It’s Tuesday, April 16, and Elizabeth Warren is out with a public lands proposal that looks similar to the Green New Deal.
On Monday, Warren released a proposal that promises, among other things, an executive ban on new offshore leases and drilling on government-owned lands on her first day in office. It marks her sixth policy plan in three and a half months, and is one of the primary field’s first climate proposals that touches on the themes laid out in the Green New Deal.
Warren’s proposal includes free access to national parks for American citizens and pledges to restore protections to national monuments like Bears Ears that were rolled back by the Trump administration. And her plan includes a 21st Century Civilian Conservation Corps, which, as she describes it, “will create job opportunities for thousands of young Americans caring for our natural resources and public lands.”
The centerpiece of the larger proposal is two-pronged: a moratorium on new drilling on federal lands with “a goal of providing 10% of [the nation’s] overall electricity generation from renewable sources offshore or on public lands.” Her idea effectively swaps oil and gas for renewable energy projects on public lands.
Warren’s public lands proposal contains seeds of what could grow into a full-fledged Green New Deal if the senator manages to clinch the presidency next year. Regardless of where she ends up, her plan is ambitious enough that her fellow 2020 contenders will likely feel the need to produce their own climate and environment proposals lickity-split.
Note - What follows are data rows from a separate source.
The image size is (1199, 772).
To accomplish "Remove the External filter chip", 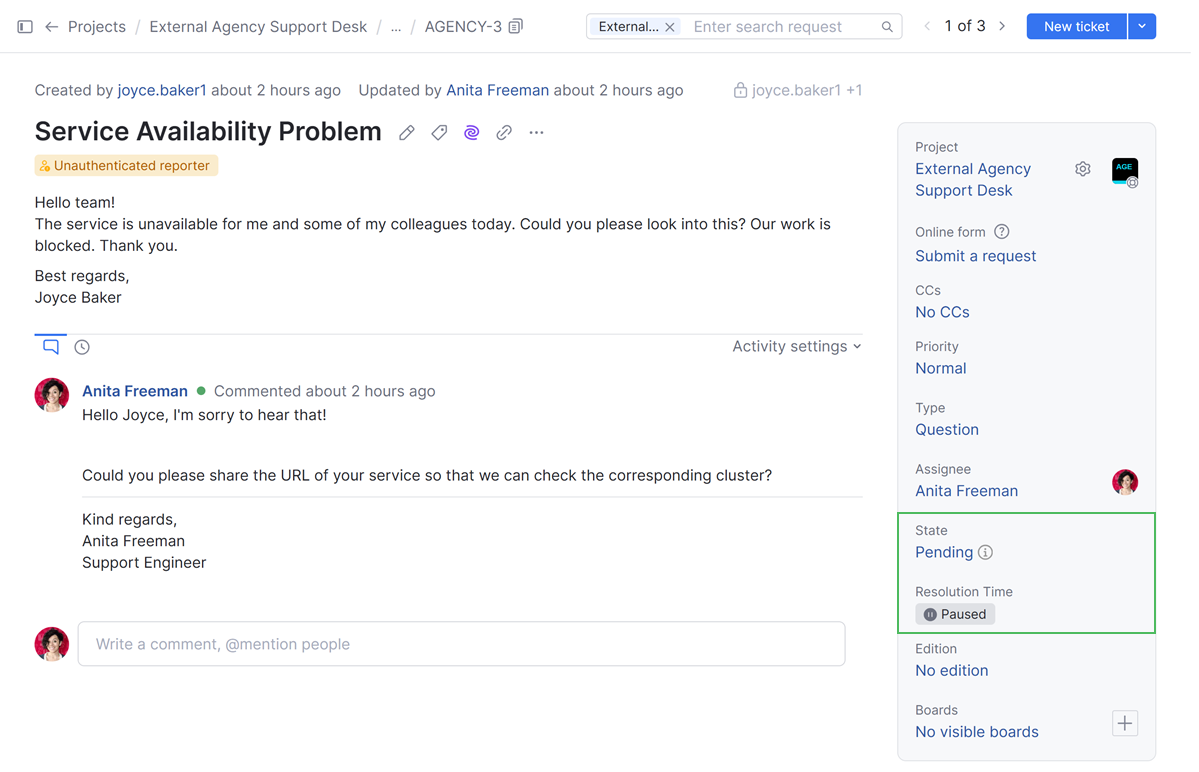I will click(x=670, y=27).
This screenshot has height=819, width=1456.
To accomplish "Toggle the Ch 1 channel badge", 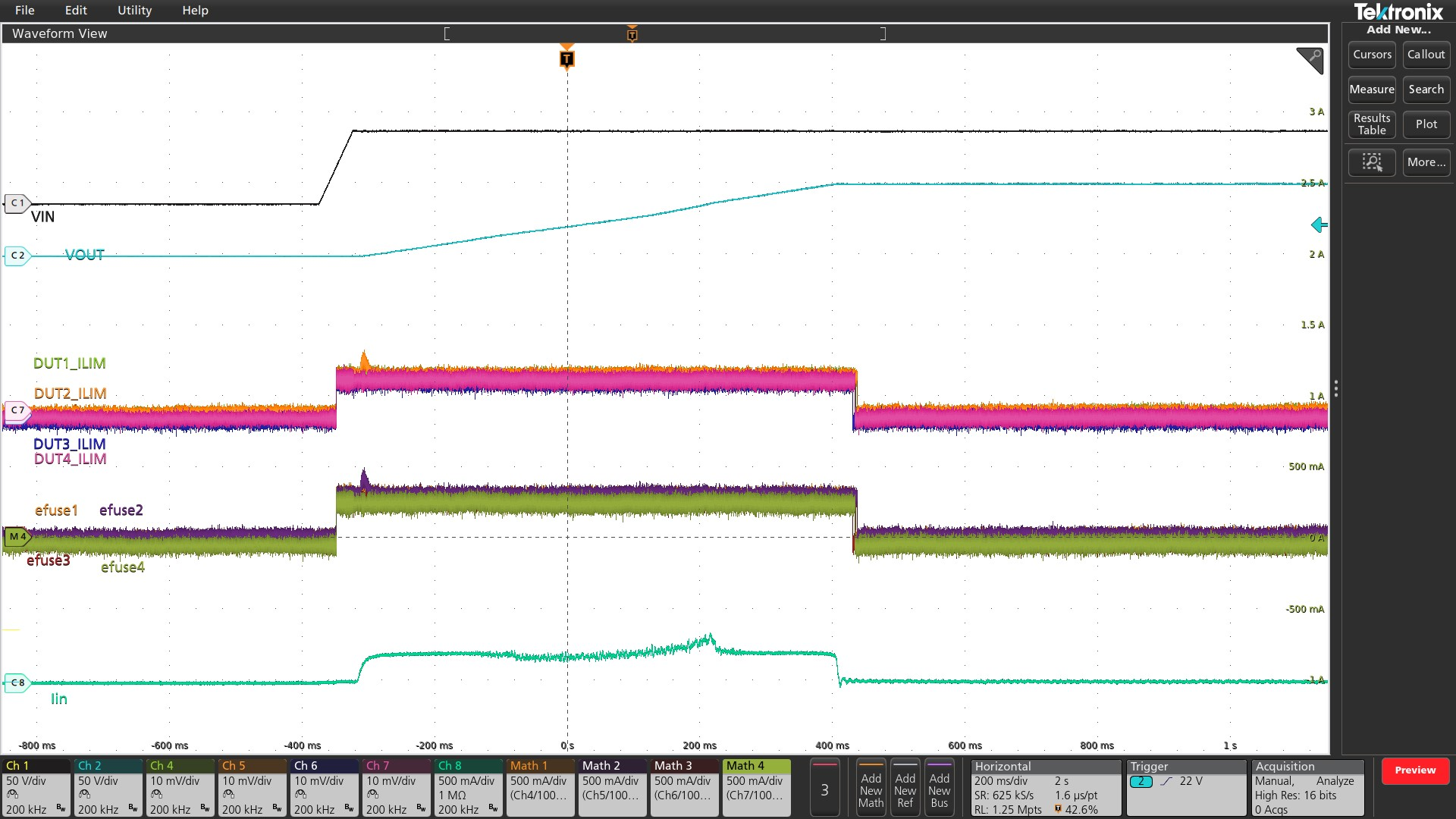I will tap(36, 787).
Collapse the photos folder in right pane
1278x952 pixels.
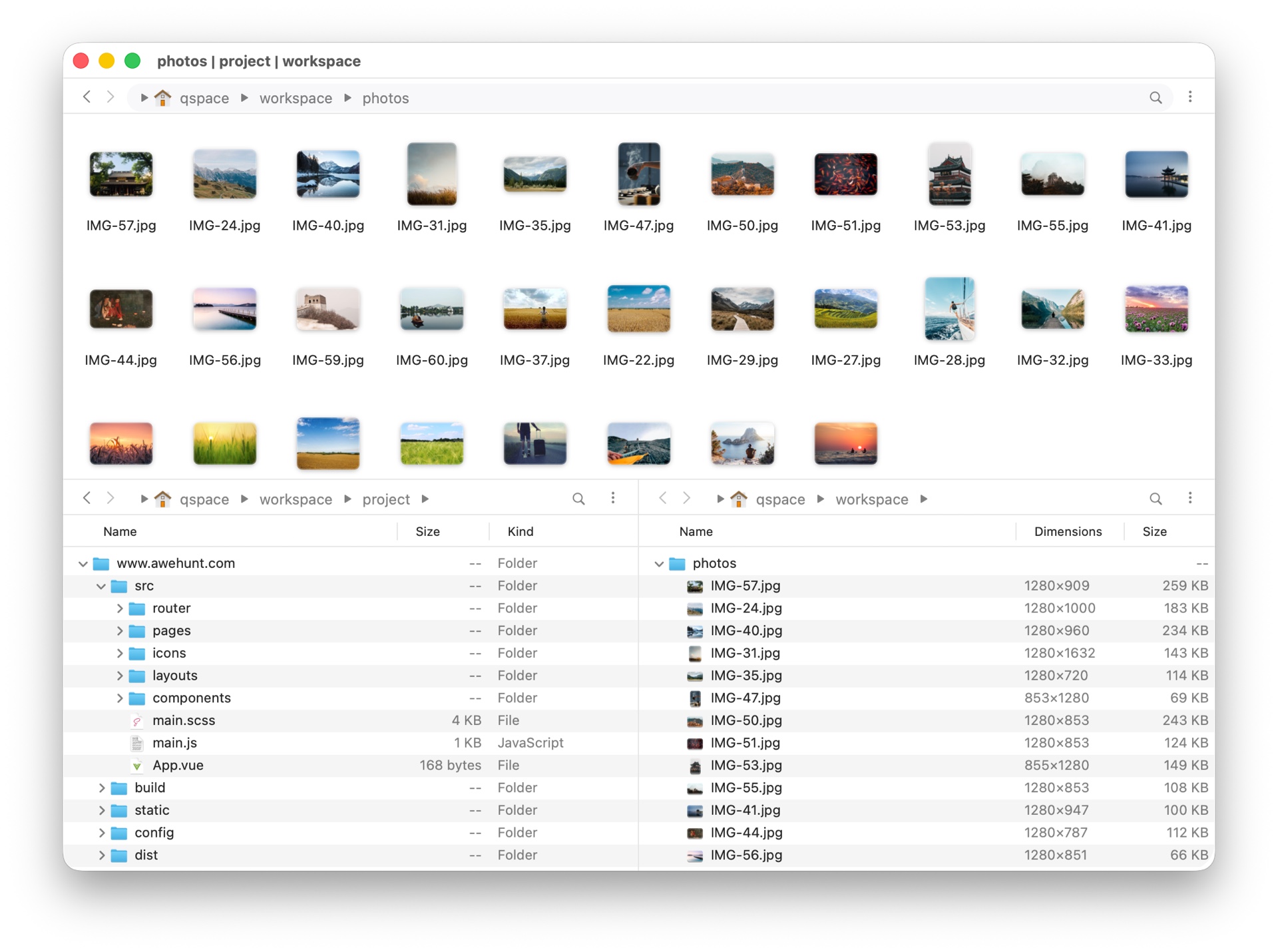pyautogui.click(x=658, y=563)
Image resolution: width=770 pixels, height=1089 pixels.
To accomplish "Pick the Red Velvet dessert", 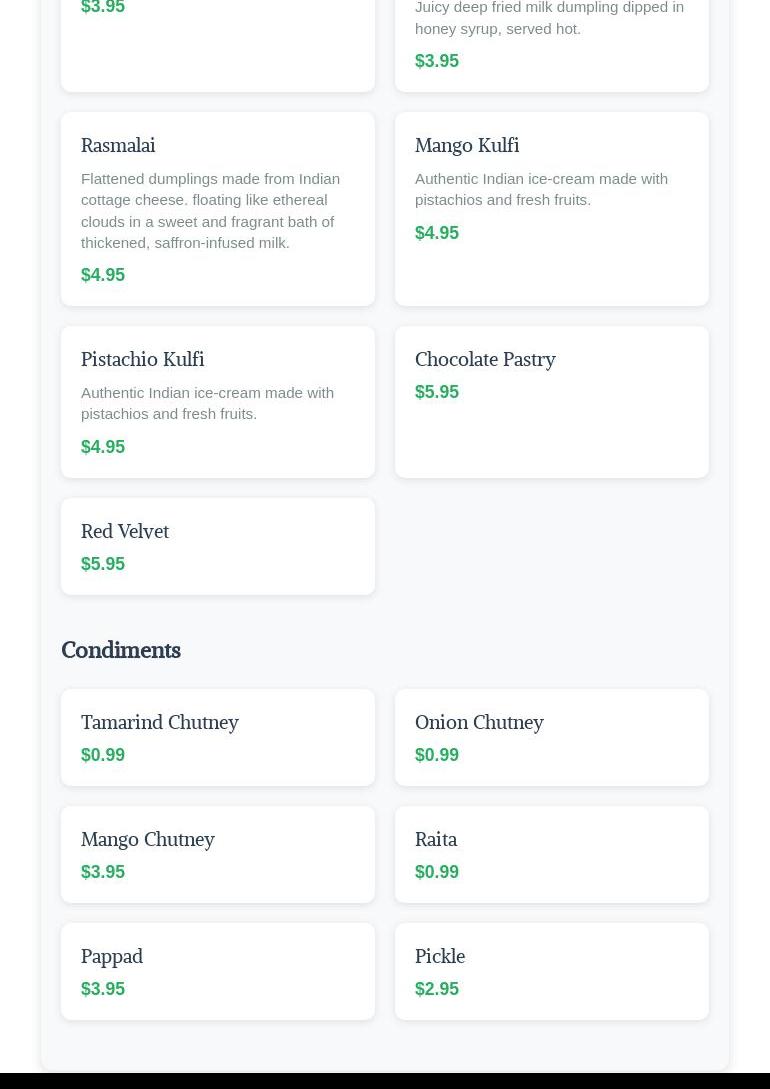I will coord(218,547).
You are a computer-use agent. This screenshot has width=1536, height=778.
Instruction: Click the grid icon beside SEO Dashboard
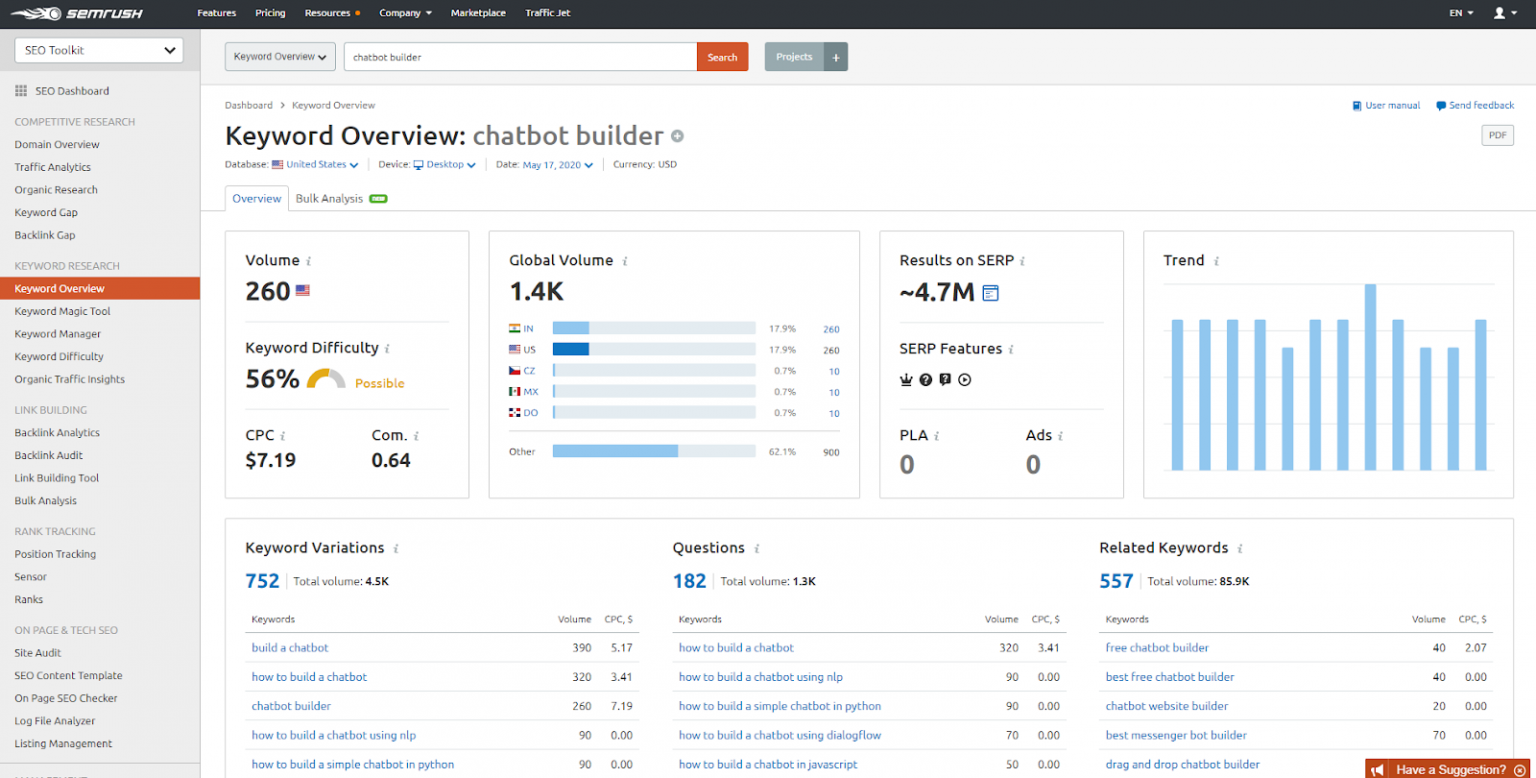tap(20, 91)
More than 100 people were arrested in London last night for protesting the U.K.’s response (or lack thereof) to climate change. Police arrested even more protesters today near Waterloo Bridge. The activists are with Extinction Rebellion, a group that has been organizing climate protests in Europe. Organizers plan on staging 80 demonstrations in 33 countries in the coming days, the Guardian reports.
Trump’s appointees tend to get entangled in scandal rapidly — remember Scott Pruitt? — but this must be some kind of record. It took less than a week for the Department of the Interior to open up an investigation into its newly confirmed chief, David Bernhardt. The New York Times reports that the former oil lobbyist is under investigation for his conduct around advancing Trump’s energy agenda and his connections to previous clients.
New research shows that climate change played a role in the record-breaking volume of rainfall that Puerto Rico received in 2017 when Hurricane Maria hit. The study, published in the journal Geophysical Research Letters, found that the storm was the wettest to hit the island in 60 years. The research was the first in-depth look at how climate change influenced the hurricane’s catastrophic rainfall.